Humans have tendency to learn from mistakes. Though they make mistakes or sometimes fail, they learn from it and try to do better next time. The similar trial-and-error technique can be used for robots to teach them new tasks. The widely used approach for training robots for a specific task is reinforcement learning. When a robot uses different approaches to accomplish a task and get closer to the goal, they get rewarded for that approach. The reward offers reinforcement to do same sort of thing until the task is accomplished. But humans differ from these robots. They can learn from failures and mistakes. After accomplishing a task, humans come to know how to do it in a right way they also learn what does not work. This learning can be applied to accomplish a goal. But robots were not trained to learn in this way.
Identifying the need to teach robots to learn from mistakes, OpenAI, an AI research company based in San Francisco, released an open source algorithm known as Hindsight Experience Replay (HER). This algorithm projects failures as successes to make robots learn from mistakes. HER uses what is known as ‘sparse rewards’ for learning. In this type of learning, every attempt that robot makes toward accomplishing a task is treated as a success at something.
Most of the reinforcement algorithms use ‘dense rewards’, in which robot is rewarded with a cookie of size depending upon how close it gets toward accomplishing a task. It involves rewarding on individual aspects of a task and sometimes, helping the robot to learn in a way researcher want to. These rewards are intricate to program and not realistic in real world applications in many cases.

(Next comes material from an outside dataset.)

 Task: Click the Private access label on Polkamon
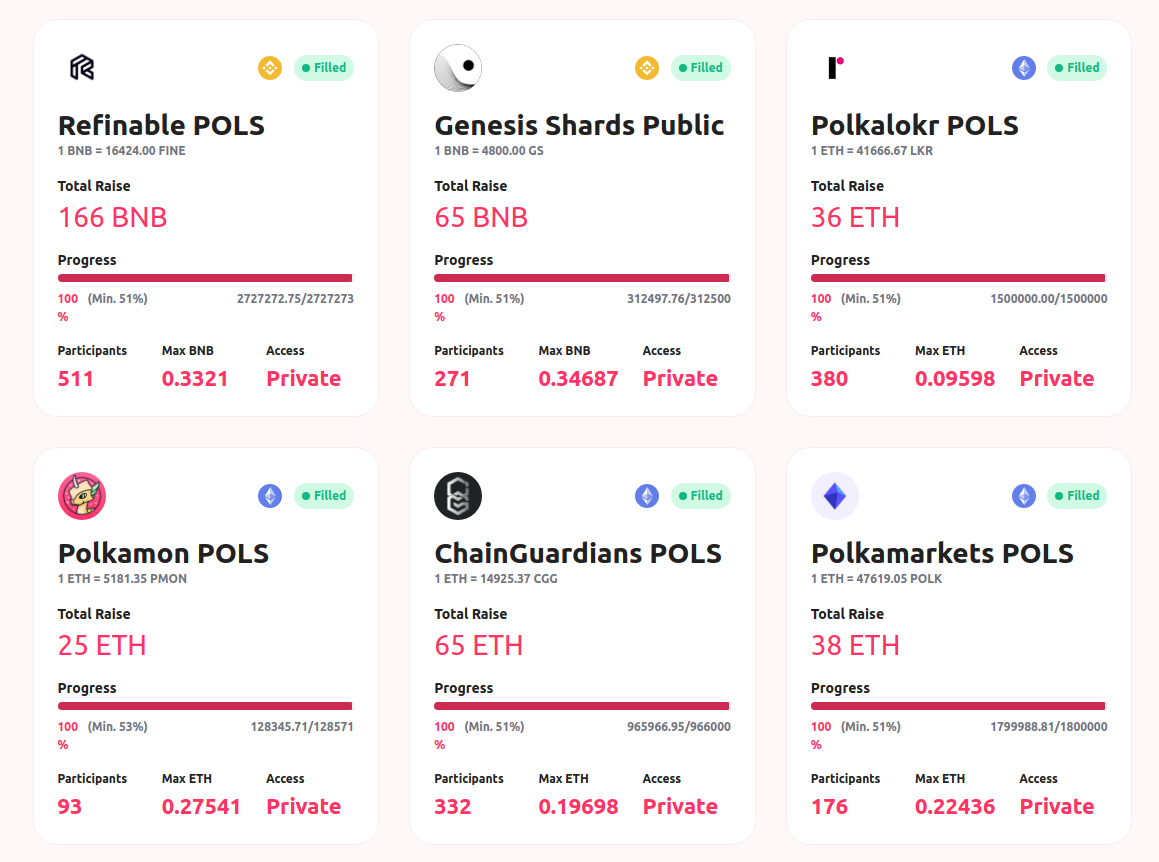(303, 807)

Most of the applications are result-focused. Either robot succeeds at them or not. Sparse rewards mean offering a cookie to robot only if it succeeds. This is easier to program, measure, and implement. But there is a limitation to that. If robot is failing and not reaching the specified goal, it becomes difficult to train it. This is where HER comes into picture. It offers cookie for each attempt. Dense rewards need a lot of samples in the database to teach robots. On the other hand, sparse rewards are simpler to program as giving the reward by determining robot is successful or not is simpler than figuring out the appropriate dense reward at every step. Moreover, comprehensive tuning of reward function is not required in case of sparse rewards.
OpenAI has developed HER to make robots more like humans. It has released an open source version along with a set of simulated robot environments. These environments are based on real robot platforms such as a Fetch research and a Shadow hand robot. It is interesting to see how intelligent robots will become after trained through sparse rewards.